Final regulations set the time for automatic extensions of partnership, trust and estate income tax returns at five months (T.D. 9531). Under this rule, the extended returns and Schedules K-1 for partners and beneficiaries will generally be due September 15. The regulations also provide for an automatic six-month extension for pension excise tax returns.
Partnership returns subject to the automatic five-month extension under the final regulations are Form 1065, U.S. Partnership Return of Income, and Form 8804, Annual Return for Partnership Withholding Tax.

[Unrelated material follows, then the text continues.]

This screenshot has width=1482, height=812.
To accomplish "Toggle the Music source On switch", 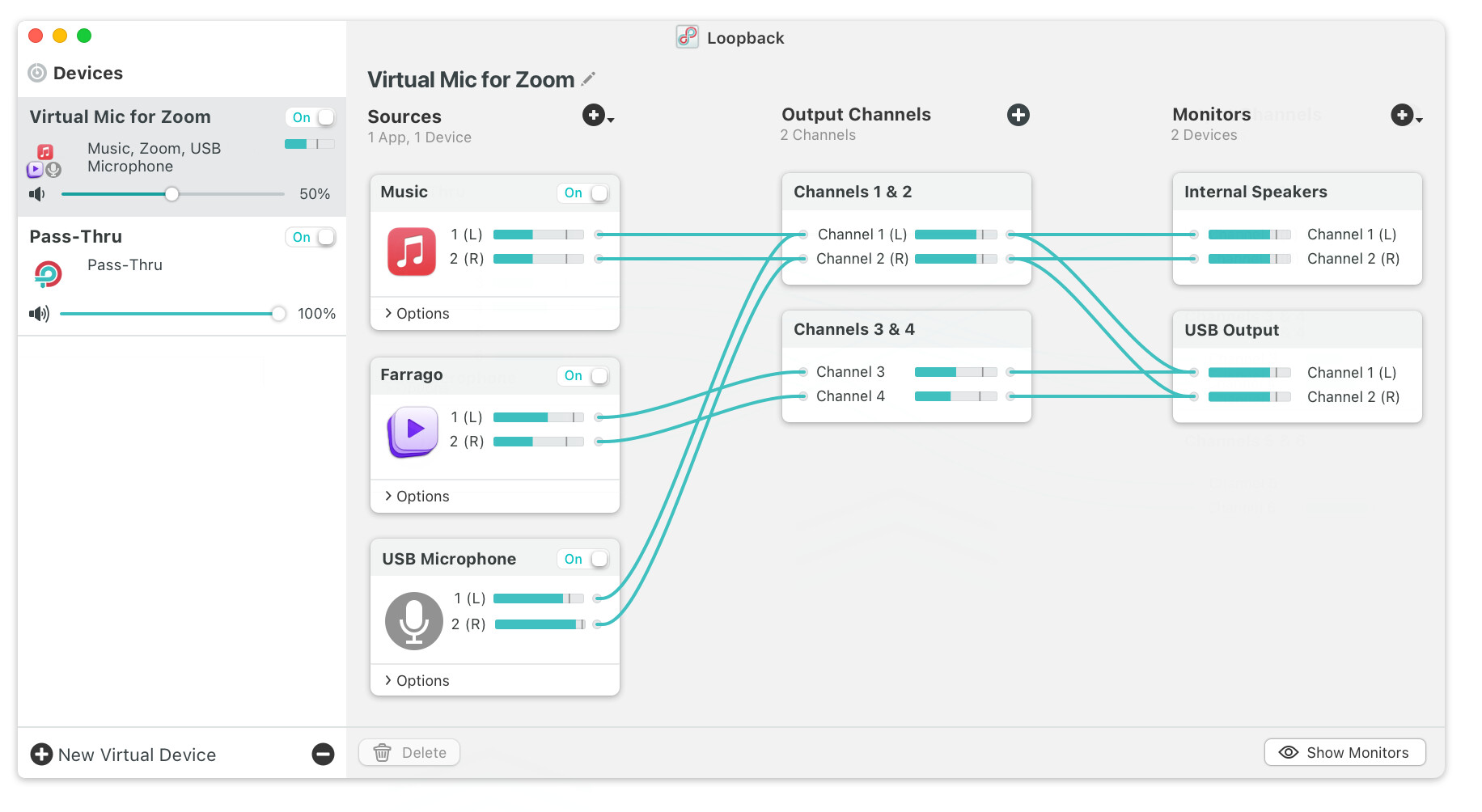I will coord(583,193).
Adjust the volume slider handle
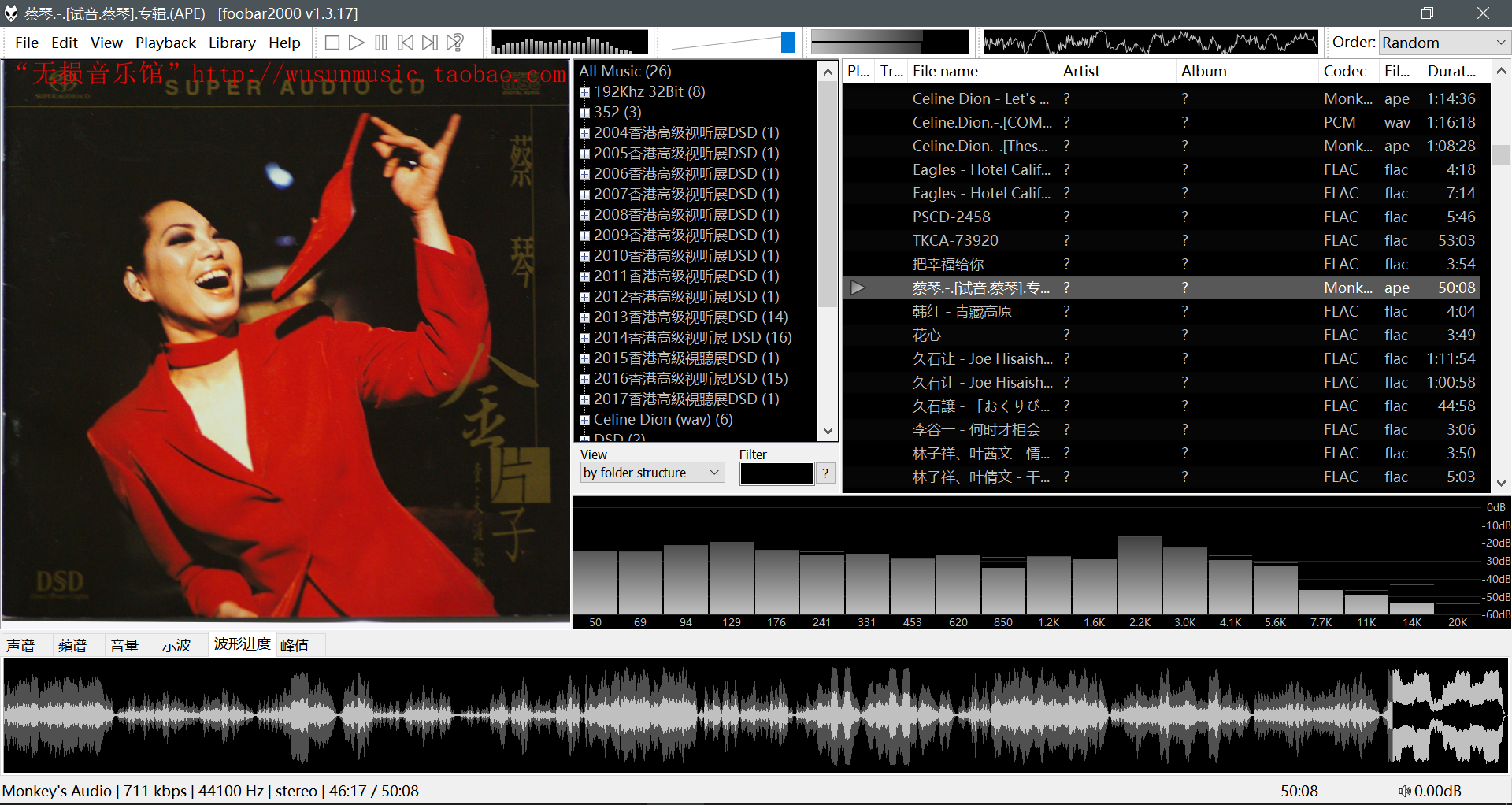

Form 1065-B, U.S. Return of Income for Electing Large Partnerships, is eligible for an automatic six-month extension.
Most trusts and estates required to file Form 1041, U.S. Income Tax Return for Estates and Trusts, are also subject to the more-limited automatic five-month extension; however, bankruptcy estates required to file Form 1041 as well as filers of Form 1041-N, U.S. Income Tax Return for Electing Alaska Native Settlement Trusts, and Form 1041-QFT, U.S. Income Tax Return for Qualified Funeral Trusts, will receive six-month, not five-month, extensions.
The final regulations also allow filers of Form 8928, Return of Certain Excise Taxes Under Chapter 43 of the Internal Revenue Code, to obtain an automatic six-month extension of time to file.
To receive an extension, the partnership, trust or estate must generally file Form 7004, Application for Automatic Extension of Time to File Certain Business Income Tax, Information, and Other Returns, and comply with other requirements.
In 2008, the IRS issued temporary and proposed regulations (T.D. 9407 and REG-1115457-08) that reduced the automatic six-month extension of time to file for certain pass-through entities—most partnerships and estates and certain trusts. This was done to ensure that taxpayers received Schedules K-1 from these entities by September 15, giving those taxpayers time to file their own income tax returns by the extended October 15 date for individual and corporate returns. The AICPA subsequently testified and submitted written comments asking that the trust extension be returned to a six-month period. The IRS considered but rejected those comments.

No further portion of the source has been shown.